■ **所给短文**:
..........

沿舂陵河而下,荫田以下就是烟洲。烟洲是个富有诗意名字。我总以为烟洲是极其偏远的。老人们说,从前的烟洲,交通方便,很是繁华,有着许多“烟花三月下扬州”的故事。只是这些故事,早已语焉不详。

烟洲以下就是松柏。然后就是湘江。

舂陵河从来是“两岸疏林峻崖,沃野田畴,水涨有舟楫之便,水枯则怪石嵯峨”。遥想当年,夕阳下,船来人往,渔歌互答。波光粼粼中,所有河流两岸的故事,都汇入湘江,汇入经世致用、敢为人先的湖湘大地。

(三)烟火

他放下自己的黄书包,小心翼翼掏出口杯、毛巾,也小心放下自己“广阔天地、大有作为”的理想。

从白沙镇步行到西岭镇排楼村,他顺便捋了一把野菊花。黄灿灿的野菊花,如在同知青大会上的发言,慷慨激昂,热情奔放。

一周之后,当地原始艰苦的生活,把他的夜晚变得十分单一,在去与留的犹豫中,他的耳中,没有了虫鸣,没有了蛙叫,甚至没有了风声。

..........

■ **题目 1**:
判断以下三项陈述是否符合所给短文，每项回答“是”或“否”，并原样引用短文中起决定作用的词句：(a) 烟洲位于荫田以下；(b) 作者一直认为烟洲交通方便；(c) 他从白沙镇步行到西岭镇排楼村。
以上短文与之后的清单互不相关，是两份独立的材料。

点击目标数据
..........

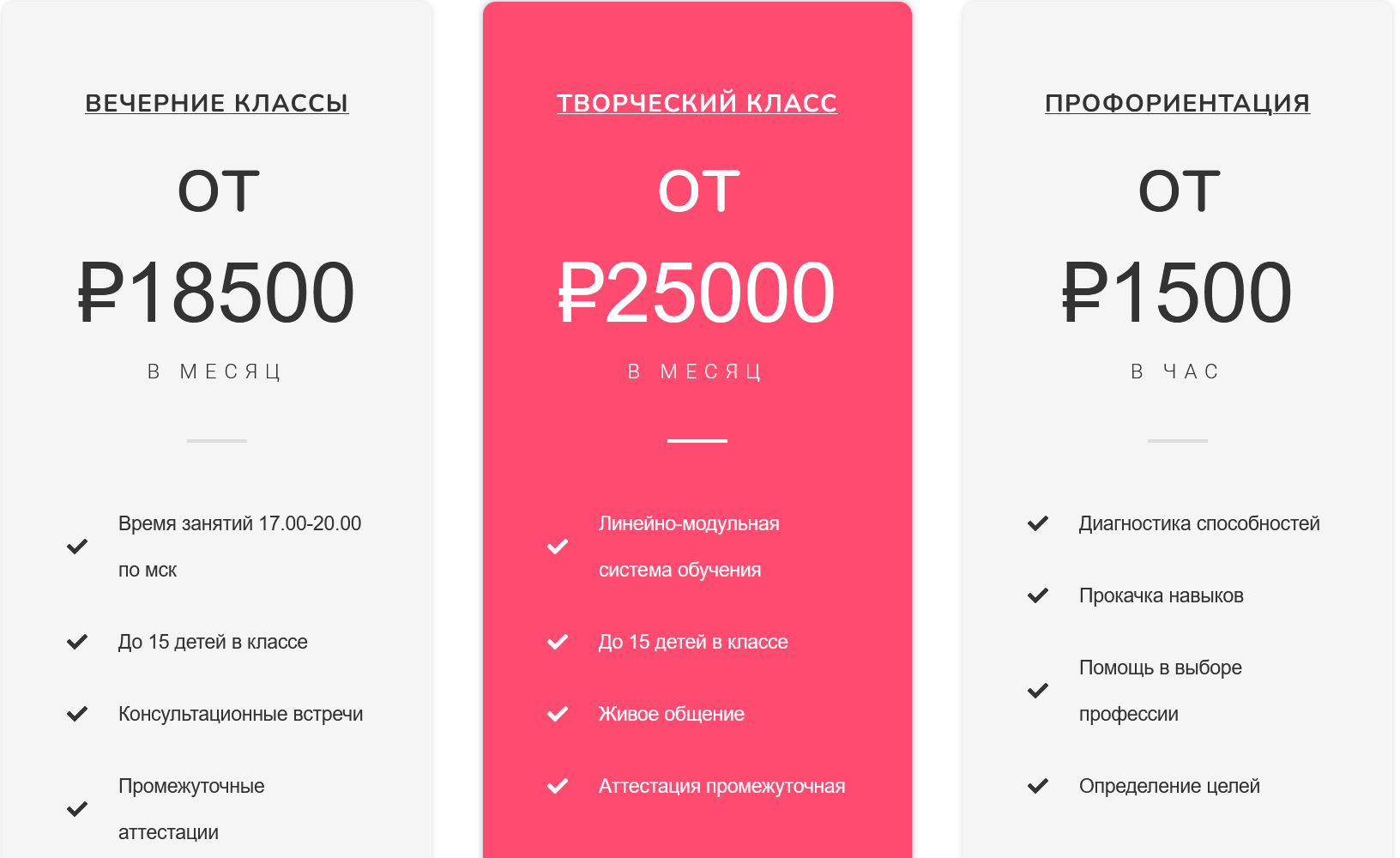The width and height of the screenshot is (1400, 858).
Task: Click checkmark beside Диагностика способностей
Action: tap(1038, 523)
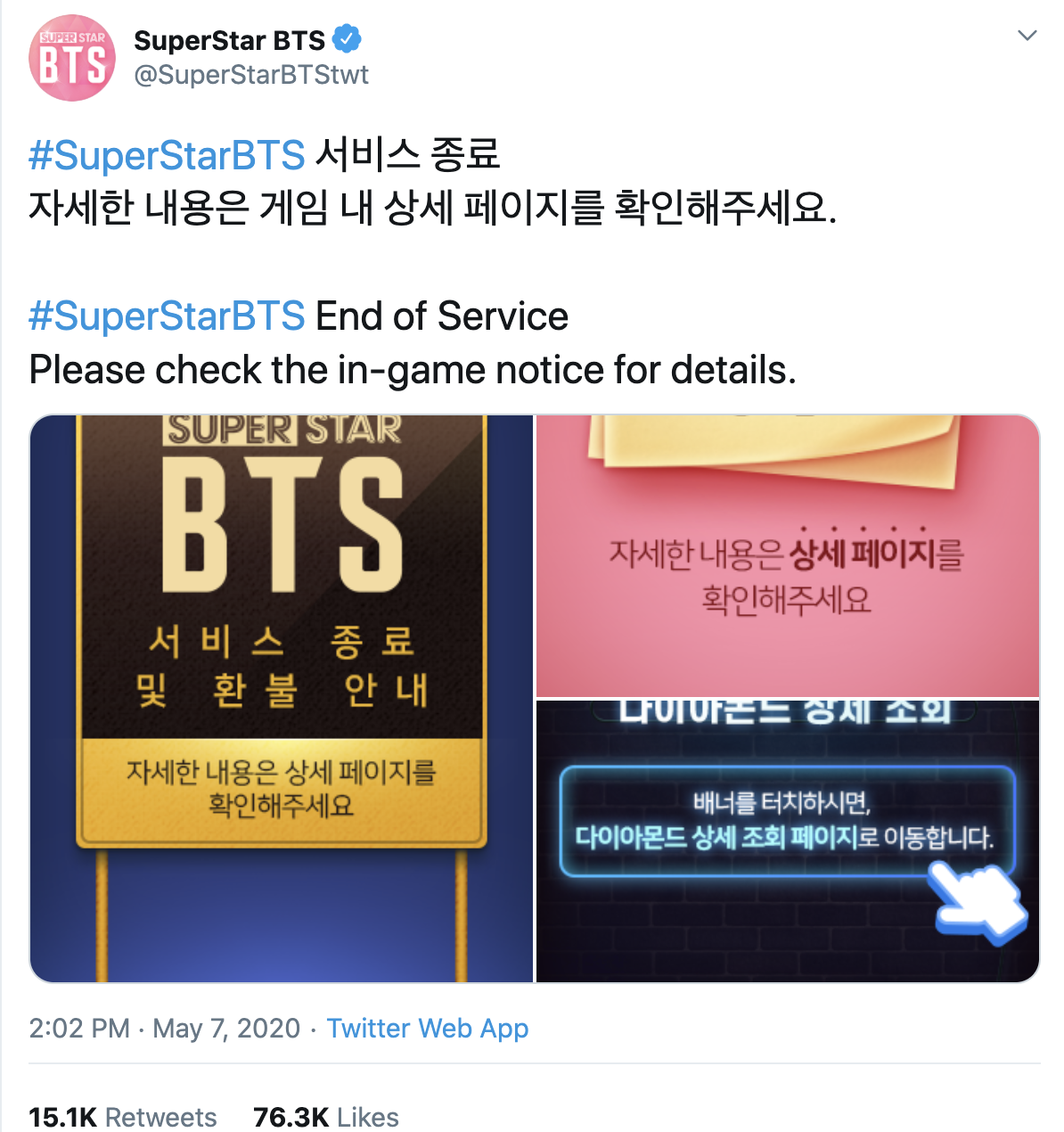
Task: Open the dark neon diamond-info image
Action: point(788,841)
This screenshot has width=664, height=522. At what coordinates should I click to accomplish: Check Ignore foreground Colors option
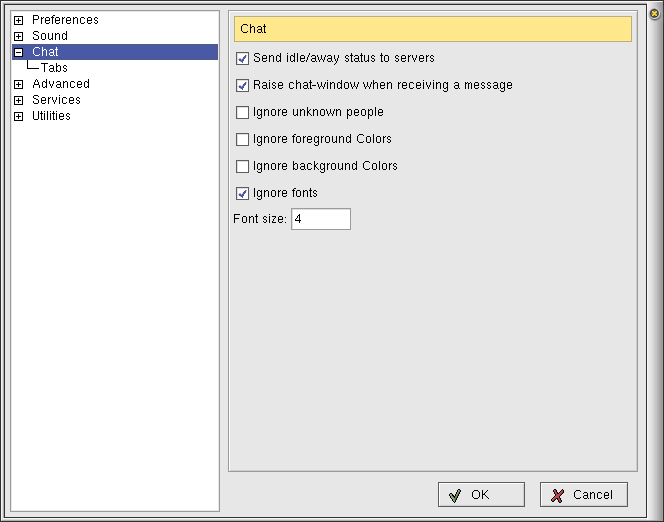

..........

■ **题目 2**:
把点击目标数据清单中的所有行排成一张 Markdown 表格，两列分别为“序号”和“内容”，按顺序编号，并略去空行。答案中不要包含图片。

■ **完整解答 1**:
(a) 是。“荫田以下就是烟洲”
(b) 否。“我总以为烟洲是极其偏远的”
(c) 是。“从白沙镇步行到西岭镇排楼村”

■ **完整解答 2**:
| 序号 | 内容 |
|---|---|
| 1 | The width and height of the screenshot is (1400, 858). |
| 2 | Task: Click checkmark beside Диагностика способностей |
| 3 | Action: tap(1038, 523) |
| 4 | Task: Open the dark neon diamond-info image |
| 5 | Action: point(788,841) |
| 6 | This screenshot has width=664, height=522. At what coordinates should I click to accomplish: Check Ignore foreground Colors option |